** Exercise instructions **
Update the entries below, changing every "Identify the location of" to "Find the position of" and leaving all other text as is.

Records of locating words and elements:
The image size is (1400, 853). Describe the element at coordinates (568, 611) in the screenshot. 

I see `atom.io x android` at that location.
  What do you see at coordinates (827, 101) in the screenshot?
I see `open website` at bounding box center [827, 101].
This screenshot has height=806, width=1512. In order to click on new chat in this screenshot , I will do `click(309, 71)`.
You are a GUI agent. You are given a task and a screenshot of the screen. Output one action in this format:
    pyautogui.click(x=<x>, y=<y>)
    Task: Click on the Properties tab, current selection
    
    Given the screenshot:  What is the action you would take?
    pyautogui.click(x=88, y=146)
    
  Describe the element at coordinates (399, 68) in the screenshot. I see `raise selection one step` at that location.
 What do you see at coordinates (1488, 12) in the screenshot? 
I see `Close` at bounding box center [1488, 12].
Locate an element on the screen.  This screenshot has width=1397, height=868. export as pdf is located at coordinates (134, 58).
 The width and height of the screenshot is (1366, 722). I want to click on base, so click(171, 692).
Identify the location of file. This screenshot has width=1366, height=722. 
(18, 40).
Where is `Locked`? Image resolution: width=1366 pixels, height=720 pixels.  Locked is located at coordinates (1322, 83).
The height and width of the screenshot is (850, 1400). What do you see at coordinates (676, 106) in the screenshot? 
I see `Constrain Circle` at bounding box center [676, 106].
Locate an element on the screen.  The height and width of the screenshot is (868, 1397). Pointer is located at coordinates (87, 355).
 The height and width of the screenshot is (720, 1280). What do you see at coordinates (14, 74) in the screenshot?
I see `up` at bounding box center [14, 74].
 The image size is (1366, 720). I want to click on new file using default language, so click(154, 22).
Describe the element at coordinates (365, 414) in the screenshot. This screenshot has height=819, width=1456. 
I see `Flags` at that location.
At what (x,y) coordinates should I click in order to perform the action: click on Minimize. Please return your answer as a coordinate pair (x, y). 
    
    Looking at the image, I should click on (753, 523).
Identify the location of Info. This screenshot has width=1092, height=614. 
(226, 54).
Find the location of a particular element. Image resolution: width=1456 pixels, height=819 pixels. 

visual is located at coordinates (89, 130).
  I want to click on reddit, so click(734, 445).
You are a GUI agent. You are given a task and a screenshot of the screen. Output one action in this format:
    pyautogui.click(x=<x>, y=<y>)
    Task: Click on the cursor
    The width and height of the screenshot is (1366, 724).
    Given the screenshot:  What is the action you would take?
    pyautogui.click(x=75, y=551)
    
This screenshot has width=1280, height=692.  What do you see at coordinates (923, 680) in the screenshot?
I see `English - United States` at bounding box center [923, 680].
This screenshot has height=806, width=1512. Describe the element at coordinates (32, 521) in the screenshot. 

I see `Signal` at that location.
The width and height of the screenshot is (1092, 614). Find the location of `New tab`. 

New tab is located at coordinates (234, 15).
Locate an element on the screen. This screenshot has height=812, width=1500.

** Exercise output **
The image size is (1400, 853). Describe the element at coordinates (568, 611) in the screenshot. 

I see `atom.io x android` at that location.
  What do you see at coordinates (827, 101) in the screenshot?
I see `open website` at bounding box center [827, 101].
This screenshot has height=806, width=1512. In order to click on new chat in this screenshot , I will do `click(309, 71)`.
You are a GUI agent. You are given a task and a screenshot of the screen. Output one action in this format:
    pyautogui.click(x=<x>, y=<y>)
    Task: Click on the Properties tab, current selection
    
    Given the screenshot:  What is the action you would take?
    pyautogui.click(x=88, y=146)
    
  Describe the element at coordinates (399, 68) in the screenshot. I see `raise selection one step` at that location.
 What do you see at coordinates (1488, 12) in the screenshot? 
I see `Close` at bounding box center [1488, 12].
Locate an element on the screen.  This screenshot has width=1397, height=868. export as pdf is located at coordinates (134, 58).
 The width and height of the screenshot is (1366, 722). I want to click on base, so click(171, 692).
Find the position of file. This screenshot has width=1366, height=722. 
(18, 40).
Where is `Locked`? Image resolution: width=1366 pixels, height=720 pixels.  Locked is located at coordinates (1322, 83).
The height and width of the screenshot is (850, 1400). What do you see at coordinates (676, 106) in the screenshot? 
I see `Constrain Circle` at bounding box center [676, 106].
Locate an element on the screen.  The height and width of the screenshot is (868, 1397). Pointer is located at coordinates (87, 355).
 The height and width of the screenshot is (720, 1280). What do you see at coordinates (14, 74) in the screenshot?
I see `up` at bounding box center [14, 74].
 The image size is (1366, 720). I want to click on new file using default language, so click(154, 22).
Describe the element at coordinates (365, 414) in the screenshot. This screenshot has height=819, width=1456. 
I see `Flags` at that location.
At what (x,y) coordinates should I click in order to perform the action: click on Minimize. Please return your answer as a coordinate pair (x, y). 
    
    Looking at the image, I should click on (753, 523).
Find the position of Info. This screenshot has width=1092, height=614. 
(226, 54).
Find the location of a particular element. Image resolution: width=1456 pixels, height=819 pixels. 

visual is located at coordinates (89, 130).
  I want to click on reddit, so click(734, 445).
You are a GUI agent. You are given a task and a screenshot of the screen. Output one action in this format:
    pyautogui.click(x=<x>, y=<y>)
    Task: Click on the cursor
    The width and height of the screenshot is (1366, 724).
    Given the screenshot:  What is the action you would take?
    pyautogui.click(x=75, y=551)
    
This screenshot has width=1280, height=692.  What do you see at coordinates (923, 680) in the screenshot?
I see `English - United States` at bounding box center [923, 680].
This screenshot has height=806, width=1512. Describe the element at coordinates (32, 521) in the screenshot. 

I see `Signal` at that location.
The width and height of the screenshot is (1092, 614). Find the location of `New tab`. 

New tab is located at coordinates (234, 15).
Locate an element on the screen. This screenshot has height=812, width=1500.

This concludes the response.